The absence of alignment in Figure 11C is at odds with the results reported in Allard et al. [9] and Eren et al. [10]. In the case of Eren et al. [10], we note that non-isotropic boundary conditions were present for all cases considered. In a sufficiently small system these are able to create net alignment even in the absence of microtubule interactions. In addition, the entropy metric used in that work to quantify the degree of alignment is also sensitive to patterns other than simple alignment, such as the cross-hatch pattern described above. In the work of Allard et al. [9] the interactions between microtubules were detected using a fixed time step, during which a growing plus end traverses approximately 1% of the system size. It is not mentioned how collisions with bundles or multiple collisions within a single time step are processed, which complicates a direct comparison. Furthermore, the small system size of 10 × 10μm enhances any finite-size effects.

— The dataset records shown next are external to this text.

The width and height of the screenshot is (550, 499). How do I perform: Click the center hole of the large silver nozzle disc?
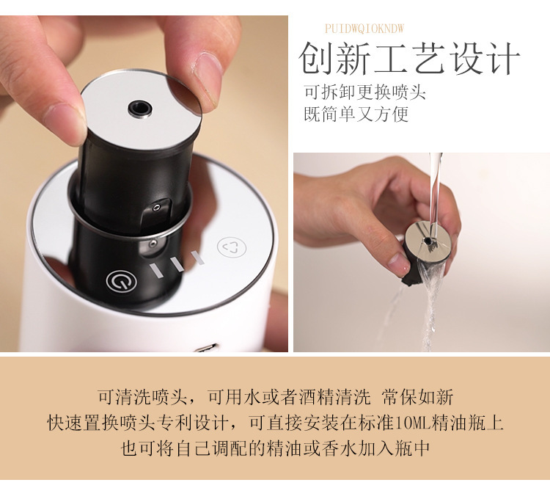click(x=139, y=109)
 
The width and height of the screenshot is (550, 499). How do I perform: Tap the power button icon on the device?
click(x=119, y=280)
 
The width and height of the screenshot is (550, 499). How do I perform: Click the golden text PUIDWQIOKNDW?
click(x=364, y=29)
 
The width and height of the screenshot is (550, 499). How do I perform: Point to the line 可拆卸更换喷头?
click(x=364, y=93)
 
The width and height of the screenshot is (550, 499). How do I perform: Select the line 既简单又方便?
click(x=356, y=114)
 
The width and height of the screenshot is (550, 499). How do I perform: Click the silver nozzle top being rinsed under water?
click(x=428, y=236)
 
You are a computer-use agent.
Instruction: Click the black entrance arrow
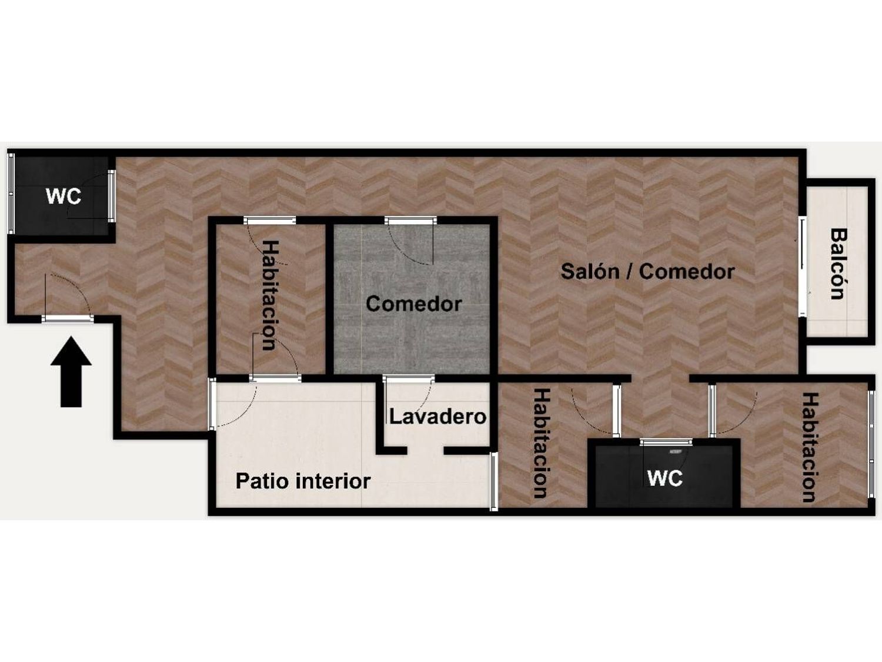pyautogui.click(x=71, y=371)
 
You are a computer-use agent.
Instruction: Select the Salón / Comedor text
pyautogui.click(x=647, y=272)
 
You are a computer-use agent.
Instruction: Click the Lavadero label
pyautogui.click(x=437, y=417)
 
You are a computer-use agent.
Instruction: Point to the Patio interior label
pyautogui.click(x=303, y=481)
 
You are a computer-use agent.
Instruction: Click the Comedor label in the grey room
pyautogui.click(x=413, y=304)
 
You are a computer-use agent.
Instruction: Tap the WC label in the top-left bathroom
pyautogui.click(x=64, y=196)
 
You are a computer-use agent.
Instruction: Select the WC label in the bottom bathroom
pyautogui.click(x=664, y=478)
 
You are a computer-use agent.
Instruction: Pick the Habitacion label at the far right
pyautogui.click(x=810, y=447)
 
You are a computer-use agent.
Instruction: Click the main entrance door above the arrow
pyautogui.click(x=68, y=319)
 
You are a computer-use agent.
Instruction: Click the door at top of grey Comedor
pyautogui.click(x=410, y=220)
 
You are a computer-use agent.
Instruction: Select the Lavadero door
pyautogui.click(x=409, y=378)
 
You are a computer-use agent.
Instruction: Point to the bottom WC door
pyautogui.click(x=666, y=442)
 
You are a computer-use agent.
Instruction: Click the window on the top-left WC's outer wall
pyautogui.click(x=11, y=193)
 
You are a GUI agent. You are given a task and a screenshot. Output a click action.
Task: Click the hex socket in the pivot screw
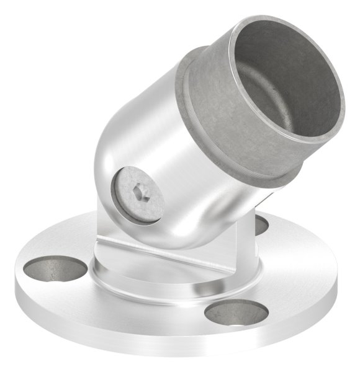click(140, 194)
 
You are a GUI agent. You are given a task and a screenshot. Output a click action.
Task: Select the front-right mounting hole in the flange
click(236, 311)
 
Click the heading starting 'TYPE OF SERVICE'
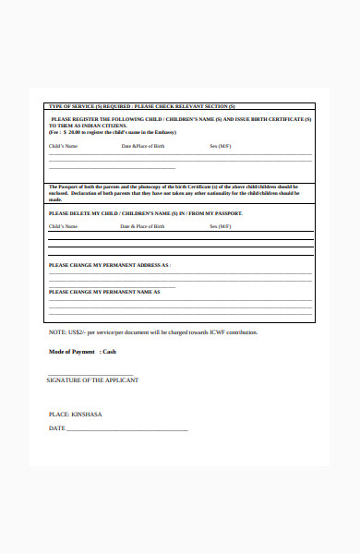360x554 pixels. [141, 106]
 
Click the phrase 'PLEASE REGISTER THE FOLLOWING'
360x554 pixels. [97, 120]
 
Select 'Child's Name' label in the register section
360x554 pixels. [63, 146]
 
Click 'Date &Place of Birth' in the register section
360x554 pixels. [143, 146]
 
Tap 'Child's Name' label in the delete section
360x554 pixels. [63, 226]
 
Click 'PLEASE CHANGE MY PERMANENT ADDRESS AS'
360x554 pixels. [109, 265]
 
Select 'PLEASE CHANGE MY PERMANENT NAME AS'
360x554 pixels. [104, 291]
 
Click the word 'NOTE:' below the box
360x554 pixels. [57, 332]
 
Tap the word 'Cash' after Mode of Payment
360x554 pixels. [109, 352]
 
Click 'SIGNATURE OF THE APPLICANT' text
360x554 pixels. [92, 380]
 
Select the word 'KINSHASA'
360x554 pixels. [87, 415]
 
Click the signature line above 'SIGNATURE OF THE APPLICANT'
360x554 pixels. [90, 374]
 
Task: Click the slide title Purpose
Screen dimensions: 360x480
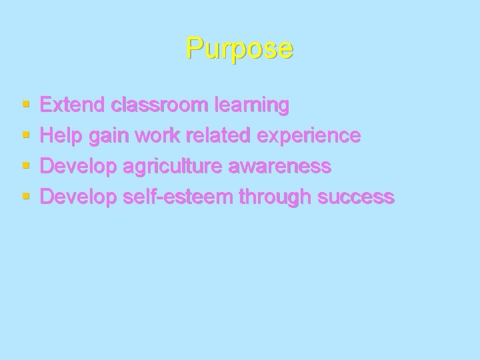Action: [239, 48]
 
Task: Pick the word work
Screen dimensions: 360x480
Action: [159, 136]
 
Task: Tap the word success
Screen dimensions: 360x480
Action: [357, 198]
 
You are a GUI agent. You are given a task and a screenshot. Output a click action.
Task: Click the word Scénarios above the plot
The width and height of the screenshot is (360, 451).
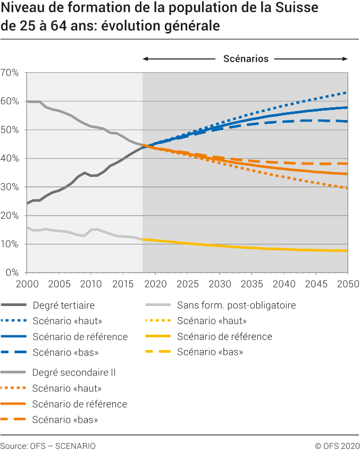(246, 58)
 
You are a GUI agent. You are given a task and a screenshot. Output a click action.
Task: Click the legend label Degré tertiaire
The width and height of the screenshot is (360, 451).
(63, 305)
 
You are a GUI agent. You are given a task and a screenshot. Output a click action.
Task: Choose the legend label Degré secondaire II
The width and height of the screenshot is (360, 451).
(74, 373)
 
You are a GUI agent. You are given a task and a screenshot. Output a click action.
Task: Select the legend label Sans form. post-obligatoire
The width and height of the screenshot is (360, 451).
(236, 305)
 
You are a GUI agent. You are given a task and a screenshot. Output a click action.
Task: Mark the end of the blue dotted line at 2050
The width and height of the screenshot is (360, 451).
(348, 92)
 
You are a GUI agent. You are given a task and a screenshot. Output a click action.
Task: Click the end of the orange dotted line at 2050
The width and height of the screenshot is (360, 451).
(348, 188)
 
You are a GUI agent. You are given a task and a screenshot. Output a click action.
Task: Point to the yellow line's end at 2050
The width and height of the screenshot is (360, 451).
(348, 251)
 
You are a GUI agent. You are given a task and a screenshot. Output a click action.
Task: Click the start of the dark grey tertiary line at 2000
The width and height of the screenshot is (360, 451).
(27, 203)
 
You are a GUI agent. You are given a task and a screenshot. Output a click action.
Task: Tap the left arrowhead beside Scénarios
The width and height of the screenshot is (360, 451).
(145, 58)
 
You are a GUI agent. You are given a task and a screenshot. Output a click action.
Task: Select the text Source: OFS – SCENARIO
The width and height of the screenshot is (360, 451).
(48, 445)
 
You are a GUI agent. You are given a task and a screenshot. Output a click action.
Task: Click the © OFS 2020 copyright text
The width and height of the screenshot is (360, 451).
(337, 445)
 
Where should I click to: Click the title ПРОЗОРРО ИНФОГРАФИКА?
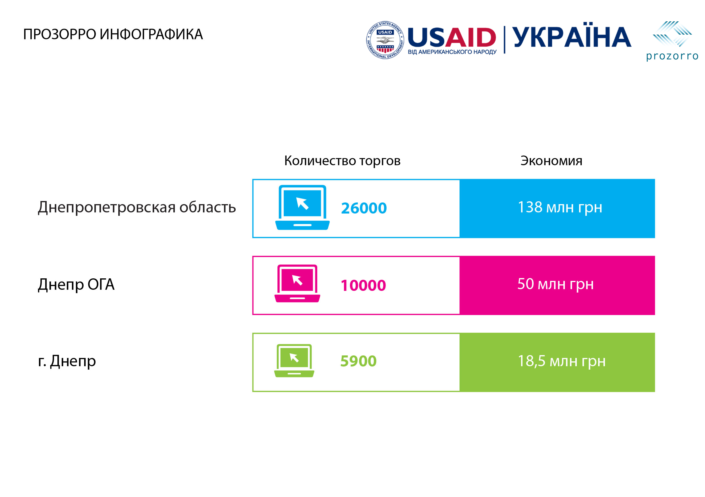coord(113,34)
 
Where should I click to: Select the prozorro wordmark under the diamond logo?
coord(672,56)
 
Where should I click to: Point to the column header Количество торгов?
coord(342,161)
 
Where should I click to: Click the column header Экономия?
coord(551,161)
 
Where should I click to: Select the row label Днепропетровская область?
coord(137,208)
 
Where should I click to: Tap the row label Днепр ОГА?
coord(76,284)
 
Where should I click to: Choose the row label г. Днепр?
coord(67,361)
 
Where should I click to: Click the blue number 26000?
coord(364,208)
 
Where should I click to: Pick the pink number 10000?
coord(363,285)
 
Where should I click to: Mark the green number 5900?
coord(358,361)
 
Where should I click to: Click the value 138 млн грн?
coord(560,207)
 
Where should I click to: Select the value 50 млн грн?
coord(555,284)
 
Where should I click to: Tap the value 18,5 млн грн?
coord(562,361)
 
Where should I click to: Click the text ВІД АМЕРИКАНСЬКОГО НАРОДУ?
coord(452,52)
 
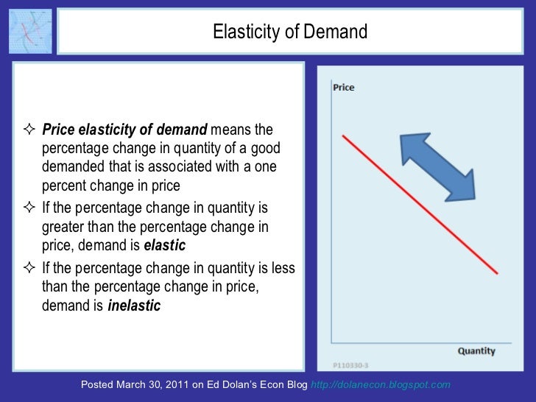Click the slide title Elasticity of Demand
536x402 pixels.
[x=289, y=32]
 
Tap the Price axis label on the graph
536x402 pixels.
[x=344, y=88]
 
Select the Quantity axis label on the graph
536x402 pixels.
[x=476, y=351]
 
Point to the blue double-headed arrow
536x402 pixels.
[x=437, y=166]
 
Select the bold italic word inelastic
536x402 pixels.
[x=134, y=306]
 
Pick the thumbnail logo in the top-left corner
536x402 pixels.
[x=30, y=31]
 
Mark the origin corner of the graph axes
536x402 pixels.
[x=334, y=343]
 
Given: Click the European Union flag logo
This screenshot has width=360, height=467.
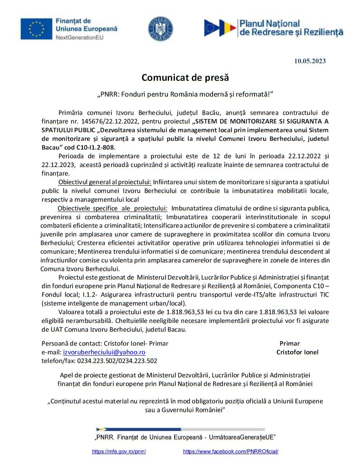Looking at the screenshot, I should coord(36,29).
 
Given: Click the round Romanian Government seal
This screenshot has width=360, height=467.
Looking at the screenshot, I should coord(160,29).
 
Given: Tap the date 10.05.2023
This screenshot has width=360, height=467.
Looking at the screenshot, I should coord(310,61).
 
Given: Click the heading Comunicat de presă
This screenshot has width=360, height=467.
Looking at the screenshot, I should coord(185,77).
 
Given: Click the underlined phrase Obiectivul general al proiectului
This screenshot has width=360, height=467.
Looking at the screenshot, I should coord(105,182).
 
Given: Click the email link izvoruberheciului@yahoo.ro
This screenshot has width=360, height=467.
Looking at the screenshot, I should coord(104,352).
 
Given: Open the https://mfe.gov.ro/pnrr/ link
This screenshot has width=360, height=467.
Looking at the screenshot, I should coord(119,451).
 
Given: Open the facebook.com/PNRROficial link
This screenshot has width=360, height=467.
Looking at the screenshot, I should coord(231,451).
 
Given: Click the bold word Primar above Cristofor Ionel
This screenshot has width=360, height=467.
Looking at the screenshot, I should coord(289,343).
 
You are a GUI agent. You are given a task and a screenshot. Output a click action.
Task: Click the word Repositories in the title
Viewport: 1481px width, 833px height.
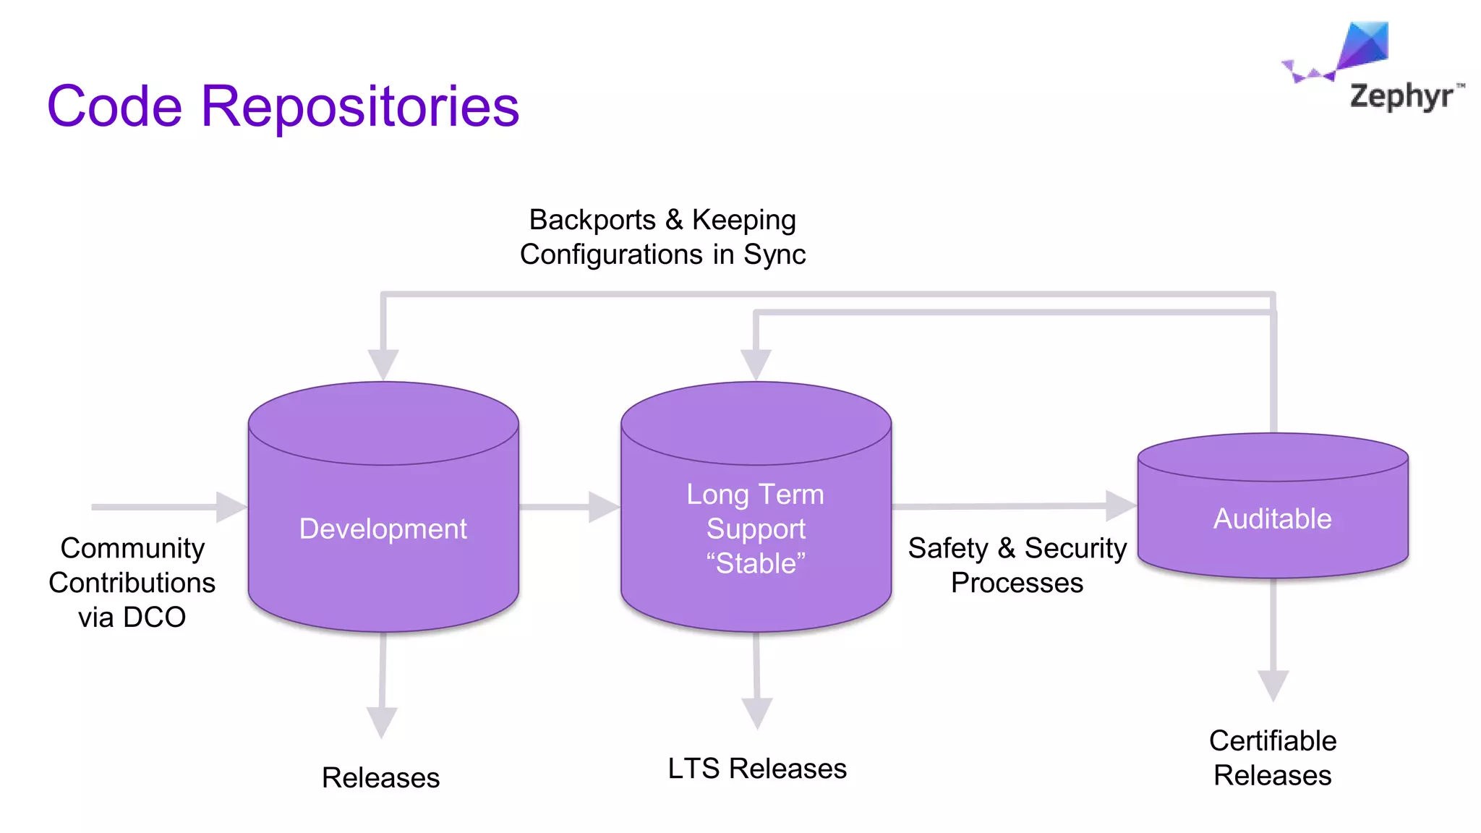pos(359,107)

Finally, we consider the effect of treadmilling by comparing the curves within each panel of Figure 11. In the absence of zippering (top row), we find that the effect of treadmilling is fully accounted for by the definition of Gc (see also Deinum et al. [17]). In the presence of zippering (bottom row) the additional presence of treadmilling leads to a slight increase in alignment for a given value of Gc. This is consistent with the interpretation that treadmilling removes the discordant dangling ends that remain after zippering. The relative positioning of the curves in panels B and D is dependent on the shape of the angle-dependent interaction function (see Figure 2), but we have consistently observed the relative effect of treadmilling across different interaction functions (data not shown).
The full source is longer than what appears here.